- **TASK DETAILS**: Would you copy every record exactly as it stands and drop the pictures?

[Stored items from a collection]
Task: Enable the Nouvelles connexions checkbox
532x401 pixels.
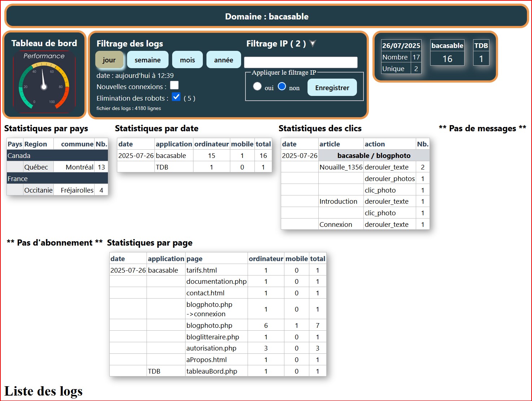Action: pos(174,85)
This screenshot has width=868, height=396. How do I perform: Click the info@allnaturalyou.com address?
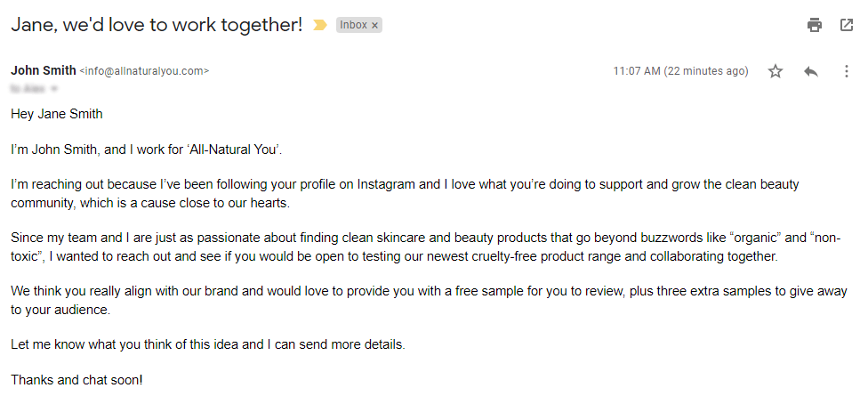[x=144, y=71]
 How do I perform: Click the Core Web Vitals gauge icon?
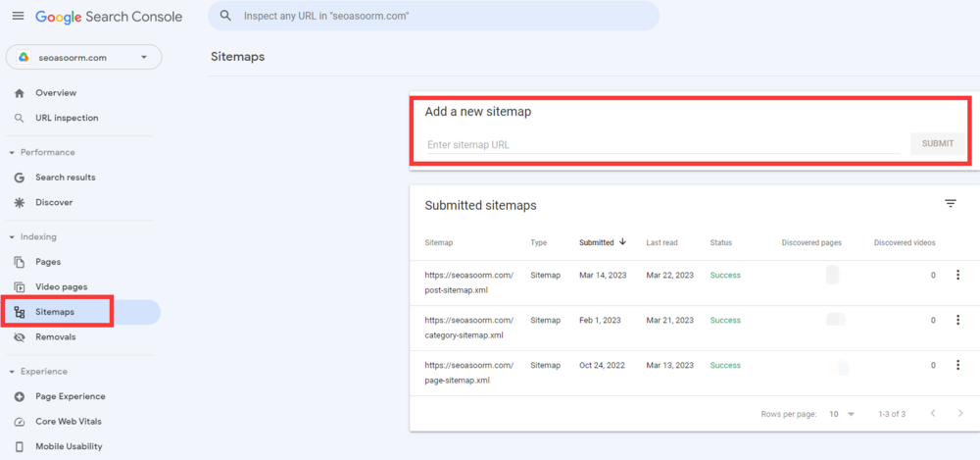click(x=20, y=422)
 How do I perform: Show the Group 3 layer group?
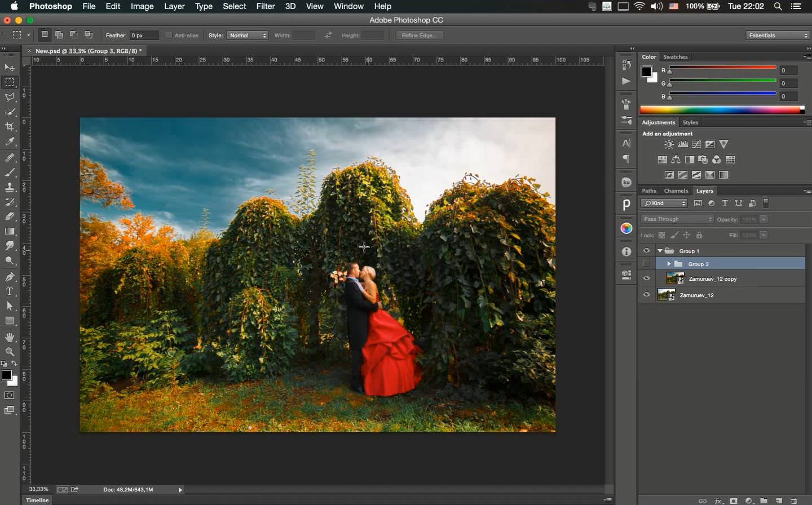click(646, 264)
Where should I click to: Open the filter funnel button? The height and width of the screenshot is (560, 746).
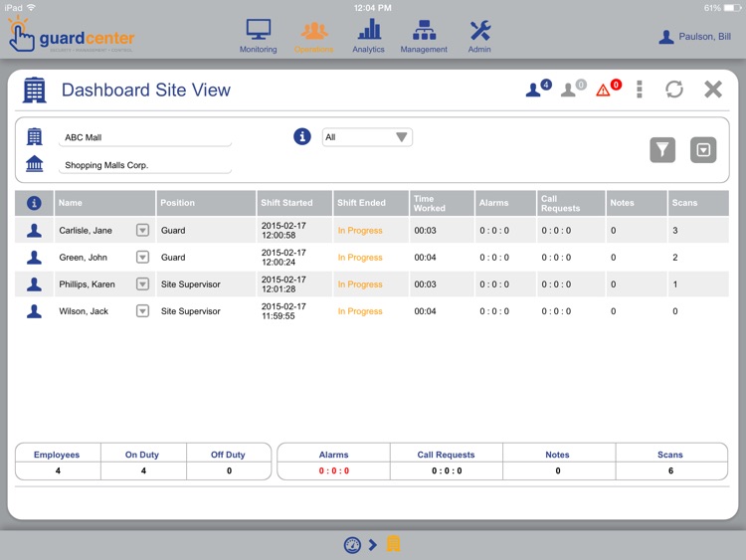point(662,150)
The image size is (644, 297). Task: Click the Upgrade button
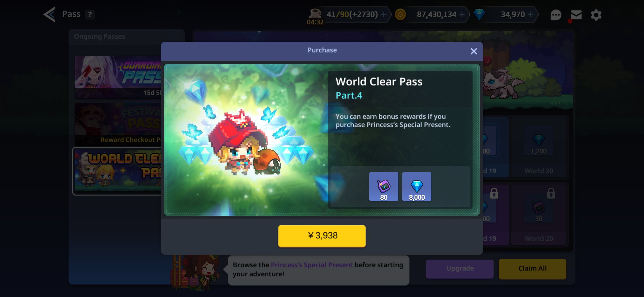(x=460, y=268)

- **WRITTEN ANSWER**:
Task: Enable the Nouvelles connexions checkbox
532x401 pixels.
Action: pos(174,85)
This screenshot has width=868, height=396. How do I perform: Click the info@allnaturalyou.com address?
[x=144, y=71]
 How do I perform: Click the Core Web Vitals gauge icon?
click(x=20, y=422)
 How do I perform: Show the Group 3 layer group?
click(646, 264)
Where should I click to: Open the filter funnel button? The height and width of the screenshot is (560, 746).
point(662,150)
The image size is (644, 297). Task: Click the Upgrade button
(x=460, y=268)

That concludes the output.